En même temps la religion de Jésus-Christ avait exercé sur l’Allemagne une influence qui lui est propre. Le tiers état y avait pris de rapides développements. On voyait dans les diverses contrées de l’Empire, dans les villes libres en particulier, de nombreuses institutions propres à développer cette masse imposante du peuple. Les arts y fleurissaient. La bourgeoisie se livrait en sécurité aux tranquilles travaux et aux douces relations de la vie sociale. Elle devenait de plus en plus accessible aux lumières. Elle acquérait ainsi toujours plus de considération et d’autorité. Ce n’étaient pas des magistrats appelés souvent à faire plier leur conduite à des exigences politiques, ou des nobles, amateurs avant tout de la gloire des armes, ou un clergé avide et ambitieux, exploitant la religion comme sa propriété exclusive, qui devaient fonder en Allemagne la Réformation.
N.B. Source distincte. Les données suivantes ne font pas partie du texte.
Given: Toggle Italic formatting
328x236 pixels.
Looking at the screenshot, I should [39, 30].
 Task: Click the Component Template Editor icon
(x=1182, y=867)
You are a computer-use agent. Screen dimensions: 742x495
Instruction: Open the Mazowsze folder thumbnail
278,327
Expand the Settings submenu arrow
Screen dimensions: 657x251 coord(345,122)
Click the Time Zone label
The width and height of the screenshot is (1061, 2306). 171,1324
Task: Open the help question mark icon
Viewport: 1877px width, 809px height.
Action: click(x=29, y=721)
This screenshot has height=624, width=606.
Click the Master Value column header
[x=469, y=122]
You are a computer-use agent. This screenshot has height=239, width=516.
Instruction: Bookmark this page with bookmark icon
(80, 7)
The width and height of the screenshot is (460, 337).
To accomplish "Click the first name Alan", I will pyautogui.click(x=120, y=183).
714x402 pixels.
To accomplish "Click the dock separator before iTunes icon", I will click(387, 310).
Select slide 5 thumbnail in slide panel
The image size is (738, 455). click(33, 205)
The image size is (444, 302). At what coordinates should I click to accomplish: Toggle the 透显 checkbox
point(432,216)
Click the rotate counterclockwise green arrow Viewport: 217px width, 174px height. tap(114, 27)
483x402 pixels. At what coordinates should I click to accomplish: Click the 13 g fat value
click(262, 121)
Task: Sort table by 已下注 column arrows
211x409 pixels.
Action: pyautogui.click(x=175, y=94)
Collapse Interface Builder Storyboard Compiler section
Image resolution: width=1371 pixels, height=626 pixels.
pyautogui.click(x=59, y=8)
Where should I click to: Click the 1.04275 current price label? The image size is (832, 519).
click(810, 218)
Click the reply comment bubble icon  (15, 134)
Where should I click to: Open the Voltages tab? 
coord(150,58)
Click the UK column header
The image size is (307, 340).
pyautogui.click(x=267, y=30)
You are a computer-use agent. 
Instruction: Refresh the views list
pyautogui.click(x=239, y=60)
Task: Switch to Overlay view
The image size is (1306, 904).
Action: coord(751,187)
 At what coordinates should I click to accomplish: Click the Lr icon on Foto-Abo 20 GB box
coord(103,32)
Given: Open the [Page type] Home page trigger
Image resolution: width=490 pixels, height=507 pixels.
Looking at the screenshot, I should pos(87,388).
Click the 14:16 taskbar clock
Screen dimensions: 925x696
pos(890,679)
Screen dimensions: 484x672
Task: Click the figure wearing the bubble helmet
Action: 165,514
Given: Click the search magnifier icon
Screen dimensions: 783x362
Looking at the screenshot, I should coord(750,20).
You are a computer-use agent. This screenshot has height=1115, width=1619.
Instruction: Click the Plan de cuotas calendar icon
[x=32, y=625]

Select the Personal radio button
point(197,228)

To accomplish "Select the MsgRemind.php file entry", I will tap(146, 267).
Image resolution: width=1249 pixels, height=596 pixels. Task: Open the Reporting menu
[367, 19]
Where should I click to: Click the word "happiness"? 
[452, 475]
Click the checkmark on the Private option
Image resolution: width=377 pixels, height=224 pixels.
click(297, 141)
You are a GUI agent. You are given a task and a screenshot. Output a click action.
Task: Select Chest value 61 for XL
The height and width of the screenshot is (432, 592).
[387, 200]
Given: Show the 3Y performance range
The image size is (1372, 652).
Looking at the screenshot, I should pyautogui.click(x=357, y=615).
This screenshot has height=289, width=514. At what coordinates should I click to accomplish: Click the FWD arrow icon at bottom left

Elle devait être l’affaire de la bourgeoisie, du peuple, de la nation tout entière.

Le caractère particulier des Allemands devait se prêter spécialement à une Réformation religieuse. Une fausse civilisation ne l’avait pas délavé. Les semences précieuses que la crainte de Dieu dépose dans un peuple n’avaient point été jetées au vent. Les mœurs antiques subsistaient encore. On retrouvait en Allemagne cette droiture, cette fidélité, cet amour du travail, cette persévérance, cette disposition religieuse, que l’on y reconnaît encore, et qui présage à l’Évangile plus de succès que le caractère léger, moqueur ou grossier d’autres peuples de notre Europe.

Une autre circonstance contribuait peut-être aussi à rendre l’Allemagne un sol plus favorable que beaucoup d’autres pays au renouvellement du christianisme. Dieu l’avait gardée. Il lui avait conservé ses forces pour le jour de l’enfantement. On ne l’avait pas vue déchoir quant à la foi, après une époque de force spirituelle, comme cela avait été le cas des nations de l’Asie, de la Grèce, de l’Italie, de la France et de la Grande-Bretagne. Jamais l’Évangile n’avait été apporté à la Germanie dans sa pureté primitive : ses premiers missionnaires lui transmirent déjà une religion viciée à plus d’un égard. C’était une loi ecclésiastique, c’était une discipline spirituelle, que Boniface et ses successeurs avaient apportées aux Frisons, aux Saxons et aux autres peuples germains. La foi à la bonne nouvelle, cette foi qui réjouit le cœur de l’homme et le rend véritablement libre, leur était demeurée inconnue. Au lieu de se corrompre, la religion des Allemands s’était plutôt épurée ; au lieu de déchoir, elle s’était relevée. On devait s’attendre à trouver chez ce peuple plus de vie, plus de force spirituelle, que chez ces nations déchues de la chrétienté, où de profondes ténèbres avaient succédé à la lumière de la vérité, et une corruption presque universelle à la sainteté des temps primitifs.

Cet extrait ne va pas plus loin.